キョーコは、蓮と共に特別病棟内の一室で待機していた。
この部屋と繋がっている隣の会議室で、院長とローリィの二人がマスコミ関係者を集め記者会見を開いているからだ。
本当ならば事務所へ寄ってそこで会見を開いても良かったのだが、倒れて以降長く外に出ていないキョーコを考え、病院から家へすぐ向えるように配慮されたのだった。
キョーコにゆっくりと静養して貰う為、『京子』が復帰する際スムーズに戻れるようにする為。
記憶喪失の件に関しては伏せて、あくまでも体調不良による芸能活動休止である事を説明している院長。
都内でも1・2を争う規模の病院院長と、変わり者だがキレ者として有名なLMEのローリィ。
記者会見と言えば矢継ぎ早に本人への取材をさせろと記者の声が上がるのが普通なのだが、この二人にかかれば誰も声を上げる事もなく、メモ帳に次々と必要な情報を書き込ませていく。
社と棚瀬に「二人とも、そろそろ・・・」と声をかけられた蓮は手を差し伸べ、キョーコがソファーから立ち上がるのをサポートする。
そのまま部屋を出ていこうとするキョーコの手をぐっと握ると、蓮はキョーコに大丈夫かと声をかけた。
「大丈夫ですよ。たくさんのカメラと聞いて、少し緊張はしますけど・・・」
「そうだね。フラッシュも多くたかれると思うから目が痛くなるかもしれないけど、辛くなったら俺に捕まっていいからね?」
「ありがとうございます。」
「社長と院長が殆ど事情を説明してくれてるから、キョーコはにっこり笑って『京子』のファンを安心させてあげれば大丈夫だよ。」
「はい・・・」
「蓮、いいか?」と社に声をかけられたところで、二人はそのまま部屋を出る。
入口を隠していた衝立から会議室へと出ると、比較的広く開放的な部屋の中にはたくさんの報道陣が詰め掛けていた。

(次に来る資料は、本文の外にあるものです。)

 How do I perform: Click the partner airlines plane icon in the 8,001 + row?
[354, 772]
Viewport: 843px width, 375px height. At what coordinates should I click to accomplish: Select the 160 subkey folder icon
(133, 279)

蓮に続いて登場したキョーコに、多くのカメラがレンズを一斉に向ける。
自分の姿を焼き付けようとするフラッシュの強さに、キョーコは歩きながら眩暈を覚えた。
(こんな世界に、『私』はいたの・・・?)
こんな強烈な光の中で、自分がそれに負けない光を放っていたなど到底信じられない。
蓮が止まって報道陣の方を向いたので、キョーコもそれに倣う。
すると更に光が強くなって、キョーコの目は光の洪水でもう何も映す事が出来ない。
キョーコは助けを求めるように蓮の方を見上げる。
すると蓮は意図を汲み取り、側で控えていた棚瀬からマイクを受け取ると喋り出した。
「本日は、『京子』の為にお集まりいただき、ありがとうございます。京子はこの通り元気になりました。しかしまだ仕事に復帰できる程には回復しておりませんので、しばし休養を頂きたいと思います。」
一息入れた所で、蓮は「喋れる?」とキョーコにマイクをまわす。
おずおずとそれを受け取ると、キョーコは少し目線を下げたまま記者に向かって話した。
「この度は、私の体調管理が行き届かなかった為に、皆様にご心配とご迷惑をおかけしてしまい申し訳ありませんでした。私はもう大丈夫ですので、1日も早く復帰して元気な姿をお見せできるように、今はゆっくり休みたいと思います。」
打ち合わせ通りの言葉が言えてホッとしながら、キョーコは頭を下げる。
それを見て、蓮も一緒に頭を下げた。
芸能界の中でも一流の俳優夫婦二人が頭を下げるその姿を捉えようと、更にフラッシュの光が強くなる。
ゆっくりと頭を上げていった二人に、一人の記者から予定外の声が掛けられたのはその時だった。
「京子さんは実は記憶障害になったと言うのは本当ですか!?」
記憶の件に関しては一切公表しない―――
それは、退院後の身の振り方を決めた時も今直前の最終確認でも、事務所の方針として決定していた事。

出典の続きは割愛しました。